- Interactive map of Te Houhou / George Sound
- Location: Tasman Sea
- Coordinates: 44°51′00″S 167°21′00″E﻿ / ﻿44.850°S 167.35°E
- River sources: George River, Whitewater River, Edith River.
- Basin countries: New Zealand
- Max. length: 26 kilometres (16 mi)
- Max. width: 1,500 metres (1,600 yd)

= George Sound =

Fiord of the South Island of New Zealand

Te Houhou / George Sound is a fiord of the South Island of New Zealand. It is one of the fiords that form the coast of Fiordland.

==Geography==
The fiord is located between Taitetimu / Caswell Sound and Hāwea / Bligh Sound, on the northern central Fiordland coast. At 26 km in length and over 1500 m wide at its widest point, it is the longest fiord in northern Fiordland. George Sound extends in a roughly northwestern direction, and has two major indentations; Southwest Arm in the south, and Anchorage Cove halfway along its northeastern shore.

Several rivers enter the fiord, the largest of which are the George River, the Whitewater River, and the Edith River. The George River flows into Anchorage Cove, halfway along the northeast coast of the fiord. The Whitewater River enters the fiord's southwest coast almost opposite the mouth of the cove.
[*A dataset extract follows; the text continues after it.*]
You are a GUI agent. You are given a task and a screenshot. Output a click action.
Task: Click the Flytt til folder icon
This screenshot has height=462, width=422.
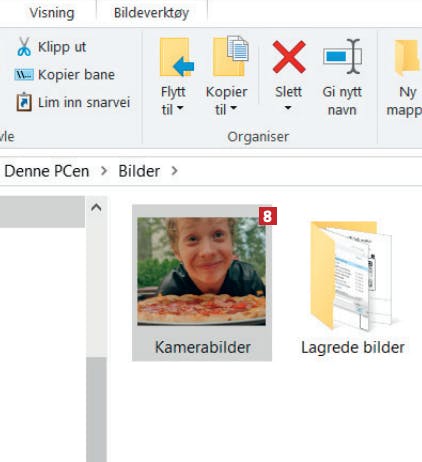point(176,57)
The Edith River and nearby smaller Katherine Creek both enter the southeastern end of the fiord, with the Edith River flowing through Lake Alice and over the 56 m Alice Falls into the waters of the fiord.

A walking track connects the mouth of Katherine Creek with Lake Hankinson, close to the top of Lake Te Anau, over the Henry Pass.

==Name==

A. W. Reed lists two plausible origins for the fiord's name in his seminal Place Names of New Zealand (1975): "Although it has been recorded that the sound was named after the King George, commanded by Captain S. Chase, it is almost certain that it was named after George Stevens, the pilot of HMS Acheron." In October 2019, the name of the fiord was officially altered to Te Houhou / George Sound.